Stevenson-Yang said that while she understands the impulse to get the company to list here, companies like Shein have, unfortunately, earned the suspicion of investors because “so many companies out of China have turned out to be misreporting their results”.

Audit reform

The dearth of listings in London has sparked sweeping reform efforts in the hope that a series of regulatory changes will breathe life back into the exchange.
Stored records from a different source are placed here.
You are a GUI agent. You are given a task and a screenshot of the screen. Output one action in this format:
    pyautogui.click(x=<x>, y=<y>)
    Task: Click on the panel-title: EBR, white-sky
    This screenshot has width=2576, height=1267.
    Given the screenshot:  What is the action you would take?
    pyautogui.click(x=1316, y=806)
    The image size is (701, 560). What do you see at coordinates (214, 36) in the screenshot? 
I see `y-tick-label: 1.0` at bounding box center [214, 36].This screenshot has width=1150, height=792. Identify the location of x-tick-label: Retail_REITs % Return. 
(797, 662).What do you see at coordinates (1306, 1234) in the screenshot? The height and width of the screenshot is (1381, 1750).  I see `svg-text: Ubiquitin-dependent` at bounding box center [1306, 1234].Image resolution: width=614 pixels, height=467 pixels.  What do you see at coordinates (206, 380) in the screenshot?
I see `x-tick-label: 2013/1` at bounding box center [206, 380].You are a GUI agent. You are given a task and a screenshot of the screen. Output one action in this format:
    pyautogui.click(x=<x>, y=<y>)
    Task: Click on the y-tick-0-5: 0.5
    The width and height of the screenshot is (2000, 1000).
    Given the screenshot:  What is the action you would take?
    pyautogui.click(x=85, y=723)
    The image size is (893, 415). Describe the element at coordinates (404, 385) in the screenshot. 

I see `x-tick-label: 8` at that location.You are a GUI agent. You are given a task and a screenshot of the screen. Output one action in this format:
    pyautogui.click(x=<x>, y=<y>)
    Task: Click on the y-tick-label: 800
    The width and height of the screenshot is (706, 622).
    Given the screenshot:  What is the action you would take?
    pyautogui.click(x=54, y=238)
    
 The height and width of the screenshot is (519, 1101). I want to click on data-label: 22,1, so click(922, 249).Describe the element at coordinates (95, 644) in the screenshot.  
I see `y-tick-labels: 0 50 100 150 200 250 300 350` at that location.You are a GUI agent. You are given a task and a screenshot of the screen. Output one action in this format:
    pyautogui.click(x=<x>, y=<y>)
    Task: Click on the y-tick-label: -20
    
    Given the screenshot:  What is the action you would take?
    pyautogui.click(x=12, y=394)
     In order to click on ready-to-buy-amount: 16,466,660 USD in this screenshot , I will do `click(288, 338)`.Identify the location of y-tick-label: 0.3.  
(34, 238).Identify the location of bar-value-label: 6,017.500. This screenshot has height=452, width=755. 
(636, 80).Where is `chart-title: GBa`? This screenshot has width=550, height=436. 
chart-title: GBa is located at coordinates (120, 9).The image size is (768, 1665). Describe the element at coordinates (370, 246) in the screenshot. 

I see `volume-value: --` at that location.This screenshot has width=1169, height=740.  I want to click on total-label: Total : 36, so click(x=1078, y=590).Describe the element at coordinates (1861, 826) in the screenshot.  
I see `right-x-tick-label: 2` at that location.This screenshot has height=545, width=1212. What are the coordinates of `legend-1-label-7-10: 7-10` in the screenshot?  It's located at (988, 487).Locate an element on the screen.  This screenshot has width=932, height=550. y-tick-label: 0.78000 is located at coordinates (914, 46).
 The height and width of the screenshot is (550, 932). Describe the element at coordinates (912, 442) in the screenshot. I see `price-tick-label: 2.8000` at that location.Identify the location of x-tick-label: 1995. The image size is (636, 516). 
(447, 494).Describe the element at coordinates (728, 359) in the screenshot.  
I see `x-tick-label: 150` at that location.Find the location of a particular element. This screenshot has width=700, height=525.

City minister Bim Afolami famously said that regulators “need to realise that if you’re regulating a market, in any area, there’s no point having the safest graveyard”.

“I mean, I love the quote, but it depends on whether your regulatory focus is on the exchanges themselves, and the companies that are trying to list, or on the individual investors,” she said.

But Stevenson-Yang thinks the way we do corporate audits should not only be bolstered to properly safeguard investors, but completely overhauled.

She proposes that companies should pay into a fund, administered by people like the US Securities and Exchange Commission or the Financial Conduct Authority here in the UK, for example, and then they should audit companies.

Why? “Because the whole incentive for auditors right now is to capture more contracts, not to really complete great audits,” she said.

“The whole incentive of auditors right now is to capture more contracts, not to really complete great audits.”

Anne Stevenson-Yang

Auditors will correctly argue they are not investigators, she said, but “you need some investigators”. However, she is not expecting the idea to be implemented anytime soon.

Visiting the UK

City A.M. spoke with Stevenson-Yang as she passed through London promoting her latest book ‘Wild Ride: A short history of the opening and closing of the Chinese economy’.

She said she first came to London in the 1970s when you could only get “famously beige” English food and “there weren’t a lot of non-white people around”.

“Now, it’s much more diverse, much more interesting… [and] there’s better food,” she said, adding that cities like London and Manchester are great places to visit.

“I’m not quite so sure about, you know, Yorkshire,” she said, however. “I’ve watched too much Happy Valley.”